I'll leave the question open for a while and see if I get any better answers, if not I'll post "Just tell MySQL which index to use because index selection is broken" as an answer.
The original post (with edits, very long):
I have a strange problem with MySQL (v. 8.00.37 GPL version using InnoDB).
I have a "Log" database. It includes the fields:
"level" (varchar (225)),
"timestamp" (datetime)
"timestamp_in_millis" (bigint)
We have created two indexes for this table, they are:
(level, timestamp)
(level, timestamp_in_millis).
Although other fields can be selected, for the testing I've done I've reduced it to these three fields and these two indexes only.
So the basic problem is that when I issue:
select * from log where level='INFO' and timestamp > "2024-07-10 23:59:00
it takes a very long time to return.
After taking a day to evaluate it and learning a LOT more about MySQL and indexing in the process I found that "explain" for that line tells me it's choosing the index including the "timestamp_in_millis" key.
Funny thing is that the line:
"explain select * from log where level='info' and timestamp_in_millis > '17198355046'
(A number I pulled that should be about the same as the other date) it says it's using the index with the "timestamp" and getting the same bad performance.
if I FORCE INDEX to the correct index, it fixes both queries (although strangely it says type is "range" when I would expect "INDEX" since I'm using the exact same parameters as in the index). This isn't an option for long-term though since we are using hibernate and I'm not sure hibernate will pass that through for us.

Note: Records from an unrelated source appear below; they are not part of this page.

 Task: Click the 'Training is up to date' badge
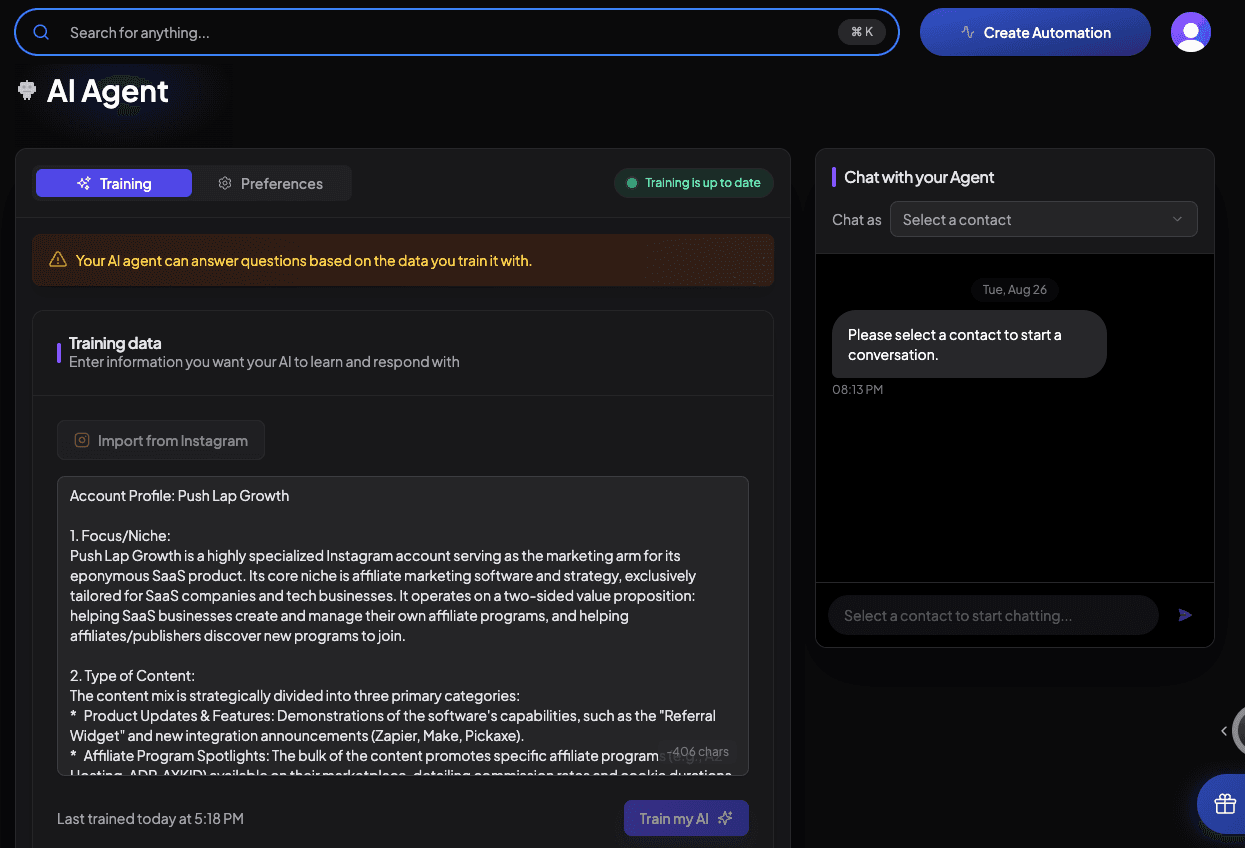693,183
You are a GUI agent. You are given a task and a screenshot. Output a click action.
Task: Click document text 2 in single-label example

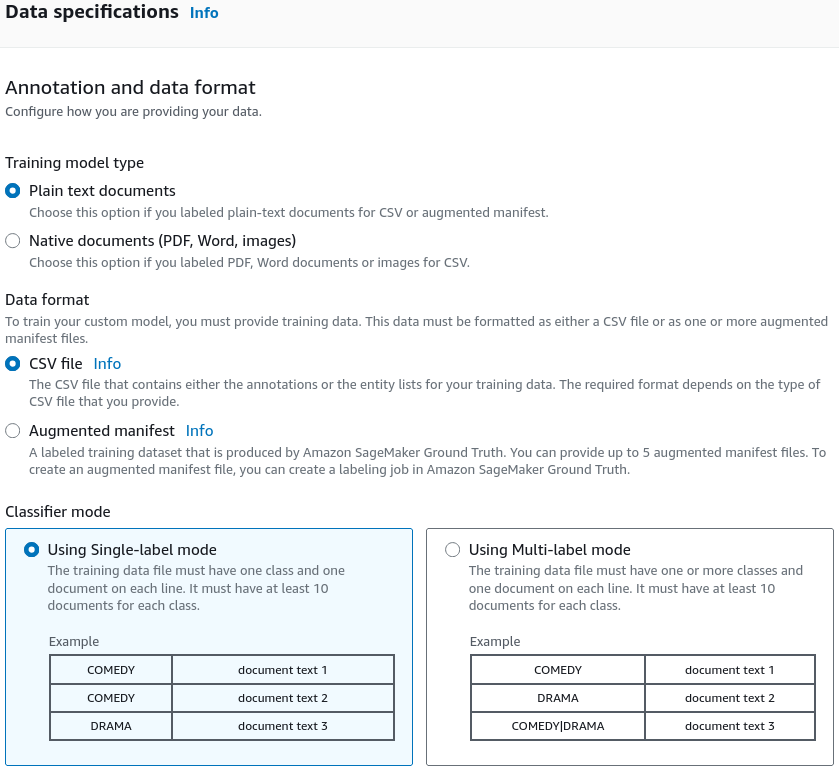point(283,698)
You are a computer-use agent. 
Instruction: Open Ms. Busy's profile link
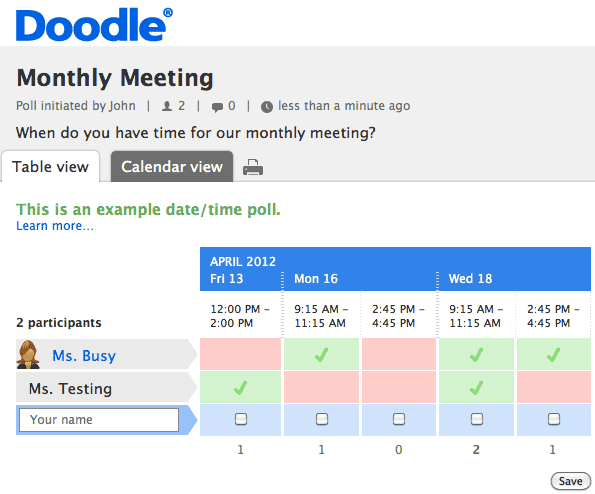point(84,356)
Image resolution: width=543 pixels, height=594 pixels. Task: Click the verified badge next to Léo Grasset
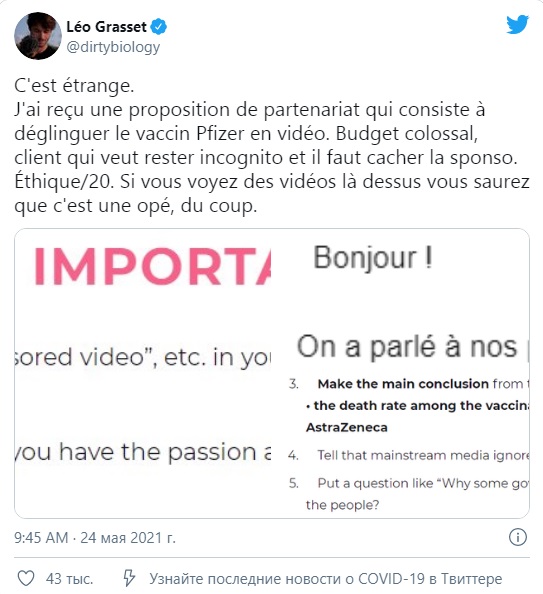[158, 27]
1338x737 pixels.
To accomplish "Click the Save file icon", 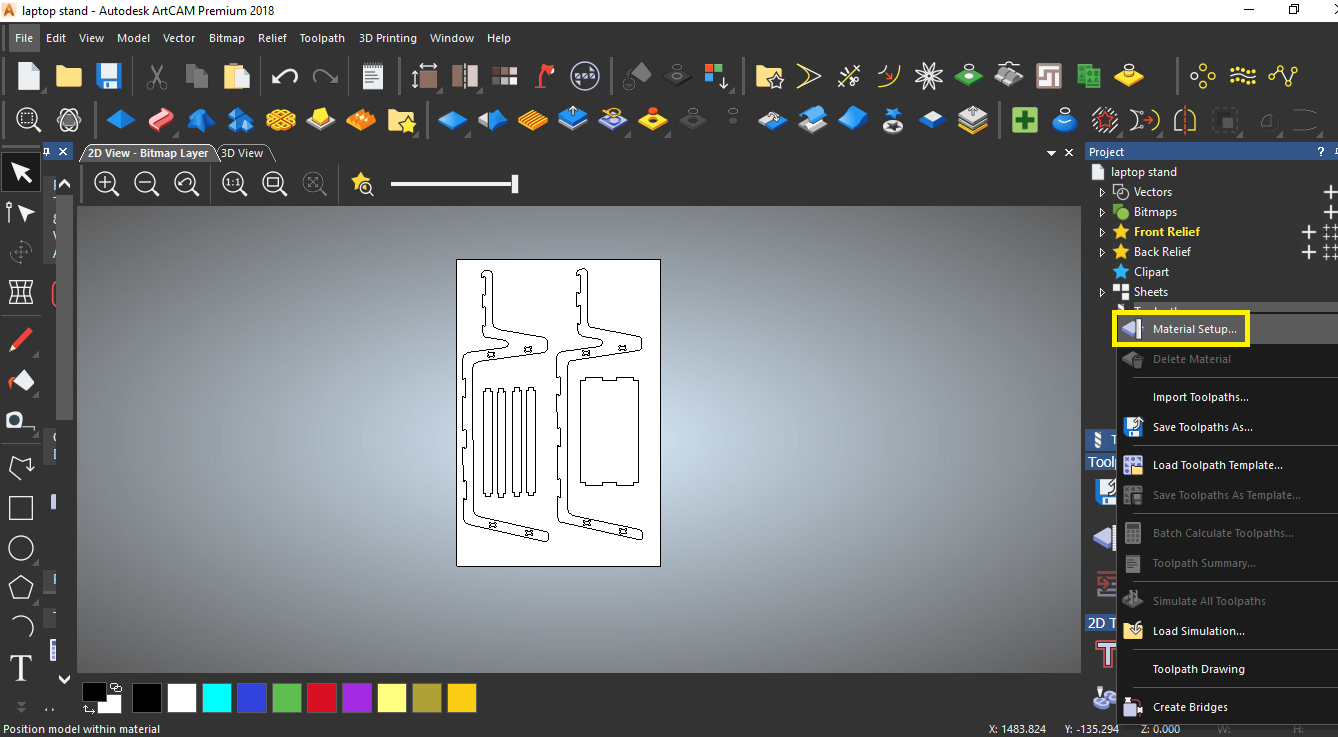I will [x=108, y=76].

The other thing that makes it work is replacing level = 'INFO' with level LIKE 'INFO'. It will then choose to use the correct index and come back in a reasonable time. I figured this out after reading that ICP will pass down equals but not like, however disabling ICP didn't help.
Also note:
- This cross-index behavior is completely reliable on all 6 environments that exhibit it after dozens of EXPLAIN statements on each.
- All of the mysql servers are independent--we don't back up from one and restore to another or anything like that.
This same problem is repeatable on all dev, test, staging and production servers except one (I can't find anything unique about the one that works!). That's a total of 7 servers I've been testing, 5 that exhibit this behavior repeatedly, 100% of the time.
Things I've tried:
- rebuilding indexes on my dev server. This once fixed it but then it broke when I did it again
- rebuilding indexes on our test server. No effect, but takes to long to do repeatedly.
- ANALYZE TABLE
- OPTIMIZE TABLE
- dropping all indexes and rebuilding them
- Disabling Index Condition Pushdown
- Using "Like" instead of "=" which did cause it to use the correct index partially.
Any hints as to more things I could try or a reason this might be happening?
show indexes from log looks like this:
The other query showed a very skewed distribution with most days having just a few entries at most levels but INFO has ~20K/day. Since our searches are typically level=ERROR that should be a good index I think.
Another bit of insanity I just discovered: the selected index is changing based on what columns are to be returned.
"explain select * from log where timestamp_in_millis > 1719878355046"
incorrectly selects the timestamp (datetime) index, however
explain select timestamp_in_millis from log where timestamp_in_millis > 1719878355046
selects the correct (Int) index. As I've come to expect, the reverse is true as well, where "select * from log where timestamp..." chooses the timestamp_in_millis, "select timestamp from log where..." chooses the correct timestamp index.